2012年07月12日

「天に代わる」権利

 時代劇などで、よく「天に代わって」などと言って「悪人」を斬殺する主人公がいます。ここでの「天」は「天網恢恢疎にして漏らさず」の天、すなわち「神」を意味しているようです。したがって、彼らの決め台詞は「神に代わって悪人を殺す」という意味になります。
 実際、主人公に殺される悪人は、殺人をはじめ、様々な悪事を、凶悪な台詞をいいながら行います。したがって、視ている人も、「主人公による『裁き』は当然だ」と思う人がほとんどなわけです。

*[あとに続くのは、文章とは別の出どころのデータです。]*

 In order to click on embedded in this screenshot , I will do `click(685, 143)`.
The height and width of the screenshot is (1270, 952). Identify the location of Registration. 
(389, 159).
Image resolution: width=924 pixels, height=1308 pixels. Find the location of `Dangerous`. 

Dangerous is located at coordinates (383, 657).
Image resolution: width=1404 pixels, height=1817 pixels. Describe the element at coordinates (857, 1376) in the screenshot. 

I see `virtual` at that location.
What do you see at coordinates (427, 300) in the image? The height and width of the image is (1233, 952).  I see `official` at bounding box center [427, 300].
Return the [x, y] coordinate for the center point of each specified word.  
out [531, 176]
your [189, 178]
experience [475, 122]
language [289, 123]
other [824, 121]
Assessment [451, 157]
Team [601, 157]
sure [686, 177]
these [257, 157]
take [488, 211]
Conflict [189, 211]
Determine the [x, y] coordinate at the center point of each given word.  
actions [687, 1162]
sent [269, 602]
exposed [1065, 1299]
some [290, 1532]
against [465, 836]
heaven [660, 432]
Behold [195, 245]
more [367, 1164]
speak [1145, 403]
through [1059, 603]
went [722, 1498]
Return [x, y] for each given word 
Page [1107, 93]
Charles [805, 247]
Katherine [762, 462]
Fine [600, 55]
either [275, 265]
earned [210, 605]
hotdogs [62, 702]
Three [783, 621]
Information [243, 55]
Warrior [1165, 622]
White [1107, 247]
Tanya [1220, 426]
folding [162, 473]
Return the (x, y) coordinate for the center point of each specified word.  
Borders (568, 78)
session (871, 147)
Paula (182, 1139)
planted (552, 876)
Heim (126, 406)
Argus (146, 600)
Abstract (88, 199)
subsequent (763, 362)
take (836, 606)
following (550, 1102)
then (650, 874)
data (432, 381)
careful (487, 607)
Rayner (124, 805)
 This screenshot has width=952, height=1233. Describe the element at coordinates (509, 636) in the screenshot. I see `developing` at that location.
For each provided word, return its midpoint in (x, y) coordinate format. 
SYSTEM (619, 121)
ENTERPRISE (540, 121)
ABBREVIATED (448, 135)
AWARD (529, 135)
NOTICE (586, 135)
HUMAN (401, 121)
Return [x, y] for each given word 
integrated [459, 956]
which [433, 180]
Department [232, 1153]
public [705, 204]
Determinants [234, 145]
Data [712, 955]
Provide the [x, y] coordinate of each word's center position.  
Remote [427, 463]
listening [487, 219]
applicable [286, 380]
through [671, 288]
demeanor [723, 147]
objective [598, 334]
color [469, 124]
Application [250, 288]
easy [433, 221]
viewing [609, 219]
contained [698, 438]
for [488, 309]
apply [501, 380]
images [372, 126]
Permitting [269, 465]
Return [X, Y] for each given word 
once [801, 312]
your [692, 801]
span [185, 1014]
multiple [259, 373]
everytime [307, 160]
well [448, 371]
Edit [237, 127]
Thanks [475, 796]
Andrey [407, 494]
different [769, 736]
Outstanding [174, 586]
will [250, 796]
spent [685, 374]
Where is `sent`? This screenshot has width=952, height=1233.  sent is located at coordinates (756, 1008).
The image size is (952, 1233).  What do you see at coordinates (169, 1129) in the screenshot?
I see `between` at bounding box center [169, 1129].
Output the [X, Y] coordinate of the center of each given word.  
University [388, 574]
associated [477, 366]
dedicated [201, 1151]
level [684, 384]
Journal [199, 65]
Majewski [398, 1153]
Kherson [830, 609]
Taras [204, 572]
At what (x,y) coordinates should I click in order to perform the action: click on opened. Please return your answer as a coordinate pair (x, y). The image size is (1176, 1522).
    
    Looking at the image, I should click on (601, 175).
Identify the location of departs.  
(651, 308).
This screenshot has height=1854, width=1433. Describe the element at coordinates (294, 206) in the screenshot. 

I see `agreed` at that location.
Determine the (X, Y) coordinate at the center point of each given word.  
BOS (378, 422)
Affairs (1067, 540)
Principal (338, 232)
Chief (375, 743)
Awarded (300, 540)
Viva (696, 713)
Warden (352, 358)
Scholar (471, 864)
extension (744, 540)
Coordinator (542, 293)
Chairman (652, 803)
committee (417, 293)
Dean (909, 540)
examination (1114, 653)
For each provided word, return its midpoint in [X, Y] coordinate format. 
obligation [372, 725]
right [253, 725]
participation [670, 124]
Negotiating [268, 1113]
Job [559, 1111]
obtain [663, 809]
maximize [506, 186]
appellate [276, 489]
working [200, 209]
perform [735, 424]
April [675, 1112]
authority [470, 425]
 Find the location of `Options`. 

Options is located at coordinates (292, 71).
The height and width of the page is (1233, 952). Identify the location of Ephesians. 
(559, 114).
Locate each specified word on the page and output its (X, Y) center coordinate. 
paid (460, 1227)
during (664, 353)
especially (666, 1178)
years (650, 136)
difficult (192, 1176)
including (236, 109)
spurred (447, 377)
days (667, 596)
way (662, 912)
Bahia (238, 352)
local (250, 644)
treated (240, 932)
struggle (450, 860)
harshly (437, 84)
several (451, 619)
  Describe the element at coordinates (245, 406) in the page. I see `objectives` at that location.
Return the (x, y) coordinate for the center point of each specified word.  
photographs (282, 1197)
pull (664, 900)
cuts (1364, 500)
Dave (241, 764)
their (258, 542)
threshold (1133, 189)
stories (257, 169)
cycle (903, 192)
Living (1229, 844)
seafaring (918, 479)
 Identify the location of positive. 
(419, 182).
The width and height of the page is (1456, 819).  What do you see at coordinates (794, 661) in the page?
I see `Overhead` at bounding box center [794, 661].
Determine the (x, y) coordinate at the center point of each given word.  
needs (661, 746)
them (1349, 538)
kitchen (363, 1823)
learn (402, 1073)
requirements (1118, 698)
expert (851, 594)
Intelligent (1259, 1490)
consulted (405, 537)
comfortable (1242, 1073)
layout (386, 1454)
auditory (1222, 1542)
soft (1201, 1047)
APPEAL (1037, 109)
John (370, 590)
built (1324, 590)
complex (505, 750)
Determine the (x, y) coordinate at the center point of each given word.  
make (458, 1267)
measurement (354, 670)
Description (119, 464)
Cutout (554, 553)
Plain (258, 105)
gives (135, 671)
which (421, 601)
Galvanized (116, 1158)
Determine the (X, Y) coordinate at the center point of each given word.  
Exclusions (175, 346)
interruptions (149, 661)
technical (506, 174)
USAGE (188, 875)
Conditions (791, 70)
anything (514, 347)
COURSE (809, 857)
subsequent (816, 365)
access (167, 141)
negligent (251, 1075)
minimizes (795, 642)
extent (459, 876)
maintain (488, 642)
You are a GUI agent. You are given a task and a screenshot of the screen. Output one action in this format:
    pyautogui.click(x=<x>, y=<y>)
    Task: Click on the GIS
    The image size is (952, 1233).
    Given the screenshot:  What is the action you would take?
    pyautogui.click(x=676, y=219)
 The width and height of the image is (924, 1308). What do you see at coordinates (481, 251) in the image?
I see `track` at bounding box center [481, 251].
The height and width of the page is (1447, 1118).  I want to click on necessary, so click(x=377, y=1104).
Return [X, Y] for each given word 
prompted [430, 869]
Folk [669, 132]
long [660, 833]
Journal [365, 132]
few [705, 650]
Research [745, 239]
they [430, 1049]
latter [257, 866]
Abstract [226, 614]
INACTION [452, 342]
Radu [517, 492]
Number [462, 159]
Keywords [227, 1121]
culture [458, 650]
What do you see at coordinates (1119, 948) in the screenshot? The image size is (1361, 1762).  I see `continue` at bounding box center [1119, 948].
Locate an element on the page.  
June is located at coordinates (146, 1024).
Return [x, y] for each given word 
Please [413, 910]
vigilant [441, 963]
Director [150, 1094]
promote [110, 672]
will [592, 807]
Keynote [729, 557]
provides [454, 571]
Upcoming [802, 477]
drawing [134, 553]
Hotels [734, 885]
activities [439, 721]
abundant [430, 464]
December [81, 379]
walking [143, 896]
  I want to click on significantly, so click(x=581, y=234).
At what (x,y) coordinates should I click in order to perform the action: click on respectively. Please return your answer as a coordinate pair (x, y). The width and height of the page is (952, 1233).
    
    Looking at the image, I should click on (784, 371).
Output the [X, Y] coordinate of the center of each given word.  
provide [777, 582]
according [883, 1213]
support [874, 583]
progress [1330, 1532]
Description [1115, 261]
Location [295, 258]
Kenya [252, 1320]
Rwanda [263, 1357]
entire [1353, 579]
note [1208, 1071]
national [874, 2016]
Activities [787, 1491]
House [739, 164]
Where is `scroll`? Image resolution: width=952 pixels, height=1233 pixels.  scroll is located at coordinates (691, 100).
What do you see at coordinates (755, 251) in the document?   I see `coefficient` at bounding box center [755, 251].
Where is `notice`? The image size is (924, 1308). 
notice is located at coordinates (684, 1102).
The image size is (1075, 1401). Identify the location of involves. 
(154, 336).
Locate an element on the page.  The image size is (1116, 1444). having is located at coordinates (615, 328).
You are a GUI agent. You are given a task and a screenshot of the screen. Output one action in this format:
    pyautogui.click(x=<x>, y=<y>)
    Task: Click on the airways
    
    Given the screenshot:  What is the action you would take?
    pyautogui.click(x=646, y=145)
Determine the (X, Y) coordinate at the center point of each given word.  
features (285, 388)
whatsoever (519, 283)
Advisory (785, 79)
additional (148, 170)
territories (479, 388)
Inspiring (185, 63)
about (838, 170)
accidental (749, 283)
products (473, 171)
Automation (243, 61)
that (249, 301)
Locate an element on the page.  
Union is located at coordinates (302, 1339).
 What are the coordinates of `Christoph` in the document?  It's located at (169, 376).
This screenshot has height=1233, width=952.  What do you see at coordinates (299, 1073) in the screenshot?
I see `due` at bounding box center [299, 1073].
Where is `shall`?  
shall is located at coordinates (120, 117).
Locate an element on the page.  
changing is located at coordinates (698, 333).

 しかし、よくよく考えてみると、この人は「自分は神(=絶対的な審判者)になりかわる権利がある」と自分で勝手に決めているわけです。
 現実世界において、そのような事を自ら決めている人は、ろくな事をしません。17年前に都心でテロを起こした宗教団体なども、自分たちの行動は「神」の意思によって行った、と思っていたわけです。
 なにしろ、自分が絶対者だと思いこんだ以上、どんな事でも、自分の感情でできてしまうわけです。
 そのような事を考えながら、改めて、「天に代わって」などと言って「悪人」を斬り殺すような輩を「正義の人」みたいに描く、というのは異常なことだよな、と思いました。